WHAT YOU HAVE TO DO:
Print the line where "The height and width of the screenshot is (608, 869)." occurs and every line that follows it in the data below, ending with the last line, precisely as written.

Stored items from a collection
◆ ◆ ◆ ◆ ◆
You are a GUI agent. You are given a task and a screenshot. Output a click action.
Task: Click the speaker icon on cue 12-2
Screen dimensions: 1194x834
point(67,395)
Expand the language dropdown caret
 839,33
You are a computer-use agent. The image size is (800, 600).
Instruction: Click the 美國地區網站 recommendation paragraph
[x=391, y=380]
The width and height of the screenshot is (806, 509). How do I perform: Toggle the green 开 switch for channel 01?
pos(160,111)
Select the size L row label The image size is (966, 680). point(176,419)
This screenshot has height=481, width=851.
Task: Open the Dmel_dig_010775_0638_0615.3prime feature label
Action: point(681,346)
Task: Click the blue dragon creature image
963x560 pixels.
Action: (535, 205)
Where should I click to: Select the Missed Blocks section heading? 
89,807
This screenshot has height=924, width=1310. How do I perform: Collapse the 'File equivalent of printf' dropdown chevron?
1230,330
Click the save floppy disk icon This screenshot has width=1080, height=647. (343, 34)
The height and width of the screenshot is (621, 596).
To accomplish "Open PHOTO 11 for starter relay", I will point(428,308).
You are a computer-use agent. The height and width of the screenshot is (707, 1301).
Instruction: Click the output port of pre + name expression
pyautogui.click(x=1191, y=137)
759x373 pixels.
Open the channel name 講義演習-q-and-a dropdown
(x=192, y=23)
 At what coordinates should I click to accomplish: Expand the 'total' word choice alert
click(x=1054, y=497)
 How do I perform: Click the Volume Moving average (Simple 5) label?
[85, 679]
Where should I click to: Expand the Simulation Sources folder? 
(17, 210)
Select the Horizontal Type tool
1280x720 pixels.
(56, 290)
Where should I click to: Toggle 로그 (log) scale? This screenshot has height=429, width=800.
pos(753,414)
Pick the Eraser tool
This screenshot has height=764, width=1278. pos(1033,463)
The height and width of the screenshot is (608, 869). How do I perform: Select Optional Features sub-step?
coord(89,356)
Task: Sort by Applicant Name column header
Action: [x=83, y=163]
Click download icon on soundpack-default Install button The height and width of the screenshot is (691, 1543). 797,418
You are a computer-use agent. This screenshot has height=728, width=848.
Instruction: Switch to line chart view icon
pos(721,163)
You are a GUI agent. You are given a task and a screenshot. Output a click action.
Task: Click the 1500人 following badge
◆ ◆ ◆ ◆ ◆
COMPLETED EXERCISE:
The height and width of the screenshot is (608, 869). How do I perform: Select Optional Features sub-step?
coord(89,356)
Task: Sort by Applicant Name column header
Action: [x=83, y=163]
Click download icon on soundpack-default Install button The height and width of the screenshot is (691, 1543). 797,418
You are a computer-use agent. This screenshot has height=728, width=848.
Instruction: Switch to line chart view icon
pos(721,163)
You are a GUI agent. You are given a task and a screenshot. Output a click action.
Task: Click the 1500人 following badge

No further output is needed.